Reputation: 2891
I have a DatagramSocket where I'm receiving in a loop and it eventually just stops receiving packets. I send the server a hello message that establishes the connection. Then I start reciving packets as expected. Eventually it just stops receiving.
The sending server has verified that they are still sending packets to the same address via tcp dump but eventually this code hangs on the receive call.
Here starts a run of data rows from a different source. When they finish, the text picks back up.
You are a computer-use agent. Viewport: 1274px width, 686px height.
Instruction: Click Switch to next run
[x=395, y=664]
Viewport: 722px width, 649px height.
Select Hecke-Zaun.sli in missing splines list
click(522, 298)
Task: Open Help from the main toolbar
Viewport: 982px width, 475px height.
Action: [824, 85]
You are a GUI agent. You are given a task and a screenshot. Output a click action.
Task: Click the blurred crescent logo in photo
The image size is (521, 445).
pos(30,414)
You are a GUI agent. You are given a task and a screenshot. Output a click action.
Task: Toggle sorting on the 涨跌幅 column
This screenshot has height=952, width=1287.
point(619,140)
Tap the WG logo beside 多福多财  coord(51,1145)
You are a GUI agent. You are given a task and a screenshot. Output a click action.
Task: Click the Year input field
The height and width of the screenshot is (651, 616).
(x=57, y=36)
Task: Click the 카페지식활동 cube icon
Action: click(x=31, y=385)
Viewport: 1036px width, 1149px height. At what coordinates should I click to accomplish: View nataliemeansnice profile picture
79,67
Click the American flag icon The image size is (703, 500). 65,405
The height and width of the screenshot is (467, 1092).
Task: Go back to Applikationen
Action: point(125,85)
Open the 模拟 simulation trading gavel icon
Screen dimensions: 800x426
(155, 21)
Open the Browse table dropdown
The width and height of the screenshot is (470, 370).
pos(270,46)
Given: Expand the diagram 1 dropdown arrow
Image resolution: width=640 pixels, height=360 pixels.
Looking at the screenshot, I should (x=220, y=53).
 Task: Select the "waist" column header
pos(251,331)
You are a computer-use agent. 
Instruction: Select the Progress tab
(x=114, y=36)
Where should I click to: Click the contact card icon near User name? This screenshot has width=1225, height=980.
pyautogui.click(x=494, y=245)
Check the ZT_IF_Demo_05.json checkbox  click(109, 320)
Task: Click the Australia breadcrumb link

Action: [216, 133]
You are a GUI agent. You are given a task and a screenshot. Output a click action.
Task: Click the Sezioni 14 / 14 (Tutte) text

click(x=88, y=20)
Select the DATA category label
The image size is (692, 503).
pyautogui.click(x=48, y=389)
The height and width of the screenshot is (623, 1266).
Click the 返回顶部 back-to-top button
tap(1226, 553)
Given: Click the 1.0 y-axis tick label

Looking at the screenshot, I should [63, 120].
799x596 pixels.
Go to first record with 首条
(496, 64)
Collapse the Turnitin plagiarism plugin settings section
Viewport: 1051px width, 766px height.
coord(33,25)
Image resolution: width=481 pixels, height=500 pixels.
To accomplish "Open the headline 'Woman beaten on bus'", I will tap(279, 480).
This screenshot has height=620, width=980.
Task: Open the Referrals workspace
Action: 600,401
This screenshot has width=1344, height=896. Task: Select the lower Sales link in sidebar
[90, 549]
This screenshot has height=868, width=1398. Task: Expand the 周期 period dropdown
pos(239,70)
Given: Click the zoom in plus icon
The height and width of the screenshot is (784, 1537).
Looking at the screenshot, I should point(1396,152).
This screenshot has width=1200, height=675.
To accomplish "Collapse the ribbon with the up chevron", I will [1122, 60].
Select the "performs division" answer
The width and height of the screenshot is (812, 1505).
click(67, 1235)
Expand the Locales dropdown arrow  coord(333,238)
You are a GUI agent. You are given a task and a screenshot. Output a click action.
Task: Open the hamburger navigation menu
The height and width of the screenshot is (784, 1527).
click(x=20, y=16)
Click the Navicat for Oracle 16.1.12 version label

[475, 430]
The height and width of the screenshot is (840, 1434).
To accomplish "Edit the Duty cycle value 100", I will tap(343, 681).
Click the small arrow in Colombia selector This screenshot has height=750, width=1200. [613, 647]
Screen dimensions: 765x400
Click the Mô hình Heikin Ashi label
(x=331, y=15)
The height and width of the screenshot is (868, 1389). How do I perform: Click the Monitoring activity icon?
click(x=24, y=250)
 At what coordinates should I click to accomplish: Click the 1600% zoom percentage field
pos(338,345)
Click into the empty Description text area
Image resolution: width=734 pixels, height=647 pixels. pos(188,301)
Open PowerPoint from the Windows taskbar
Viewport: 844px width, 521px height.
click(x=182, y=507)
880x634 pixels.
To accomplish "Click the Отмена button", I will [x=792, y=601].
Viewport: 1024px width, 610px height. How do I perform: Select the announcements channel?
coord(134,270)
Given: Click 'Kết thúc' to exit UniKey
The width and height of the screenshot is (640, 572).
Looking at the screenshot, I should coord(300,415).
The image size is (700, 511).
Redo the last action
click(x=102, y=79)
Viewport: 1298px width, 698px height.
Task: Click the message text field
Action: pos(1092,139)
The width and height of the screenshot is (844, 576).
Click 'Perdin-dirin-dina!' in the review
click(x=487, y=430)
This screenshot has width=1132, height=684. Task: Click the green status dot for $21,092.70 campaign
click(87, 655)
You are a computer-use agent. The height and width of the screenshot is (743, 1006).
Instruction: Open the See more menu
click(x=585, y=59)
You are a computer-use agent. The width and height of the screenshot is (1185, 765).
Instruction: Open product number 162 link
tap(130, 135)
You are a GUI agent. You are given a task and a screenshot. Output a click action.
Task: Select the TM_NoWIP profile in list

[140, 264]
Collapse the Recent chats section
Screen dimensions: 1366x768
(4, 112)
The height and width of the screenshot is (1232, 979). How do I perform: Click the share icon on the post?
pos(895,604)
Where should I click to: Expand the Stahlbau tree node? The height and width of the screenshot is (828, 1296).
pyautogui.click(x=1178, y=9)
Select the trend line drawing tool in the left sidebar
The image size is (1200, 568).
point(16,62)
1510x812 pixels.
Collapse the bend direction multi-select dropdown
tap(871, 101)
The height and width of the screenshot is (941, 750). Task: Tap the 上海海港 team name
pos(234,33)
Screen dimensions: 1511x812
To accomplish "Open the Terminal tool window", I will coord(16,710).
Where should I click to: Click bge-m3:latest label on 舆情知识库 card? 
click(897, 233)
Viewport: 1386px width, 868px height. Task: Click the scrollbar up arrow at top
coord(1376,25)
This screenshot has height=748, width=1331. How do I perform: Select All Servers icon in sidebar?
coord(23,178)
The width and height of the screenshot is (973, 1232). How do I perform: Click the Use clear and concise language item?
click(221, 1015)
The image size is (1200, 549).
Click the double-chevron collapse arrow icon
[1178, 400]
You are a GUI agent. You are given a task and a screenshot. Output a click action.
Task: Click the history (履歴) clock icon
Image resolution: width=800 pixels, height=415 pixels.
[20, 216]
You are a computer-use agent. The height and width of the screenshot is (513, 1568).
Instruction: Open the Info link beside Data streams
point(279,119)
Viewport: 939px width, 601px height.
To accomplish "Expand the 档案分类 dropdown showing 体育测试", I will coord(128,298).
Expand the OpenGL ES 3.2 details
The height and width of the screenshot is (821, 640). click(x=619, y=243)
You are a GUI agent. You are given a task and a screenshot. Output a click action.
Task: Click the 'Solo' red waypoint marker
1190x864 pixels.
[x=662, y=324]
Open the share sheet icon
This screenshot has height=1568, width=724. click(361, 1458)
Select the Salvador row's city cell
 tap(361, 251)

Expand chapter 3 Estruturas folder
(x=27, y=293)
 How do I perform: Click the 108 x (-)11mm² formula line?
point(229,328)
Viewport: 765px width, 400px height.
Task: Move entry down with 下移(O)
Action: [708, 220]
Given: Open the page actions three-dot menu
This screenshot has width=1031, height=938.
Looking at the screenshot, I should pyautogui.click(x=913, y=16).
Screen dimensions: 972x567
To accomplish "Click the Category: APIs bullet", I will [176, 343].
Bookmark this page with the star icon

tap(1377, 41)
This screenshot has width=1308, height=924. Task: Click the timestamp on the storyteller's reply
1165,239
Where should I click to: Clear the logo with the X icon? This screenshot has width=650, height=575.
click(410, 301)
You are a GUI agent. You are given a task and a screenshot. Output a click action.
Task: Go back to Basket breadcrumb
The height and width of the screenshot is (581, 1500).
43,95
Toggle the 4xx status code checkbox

Is there anything that would cause the socket to stop receiving?
String hello = "hello";
InetAddress IPAddress = InetAddress.getByName("serveraddress");
DatagramPacket outboundPacket = new DatagramPacket(hello.getBytes(),hello.getBytes().length, IPAddress, 54321 );
DatagramSocket registerSocket = new DatagramSocket(61646);
registerSocket.send(outboundPacket);
int count = 0;
while(!done){
count++;
byte[] inboundData = new byte[1368];
DatagramPacket inboundPacket = new DatagramPacket(inboundData,inboundData.length);
System.out.println(registerSocket.getPort());
System.out.println(registerSocket.getLocalPort());
//Eventually locks up here after hundreds of successful receives
registerSocket.receive(inboundPacket);
byte[] data = inboundPacket.getData();
String test = new String(data, "ISO-8859-1");
System.out.println(test+"---"+count);
}
registerSocket.close();
Upvotes: 1
Views: 954
Reputation: 851
Not clear from the question, whether you work with several DatagramSockets inside one process: This would be non-trivial. See Java: Receiving an UDP datagram packet with multiple DatagramSockets
Unless using multicast, a newly created datagram socket will inherit the process' receiving cursor and clamp the existing one from receiving.
Upvotes: 0
Reputation: 182883
If you're behind NAT, the mapping will time out if there's no outbound traffic for too long. Make sure to send an outbound datagram every few minutes to keep the mapping active in the router.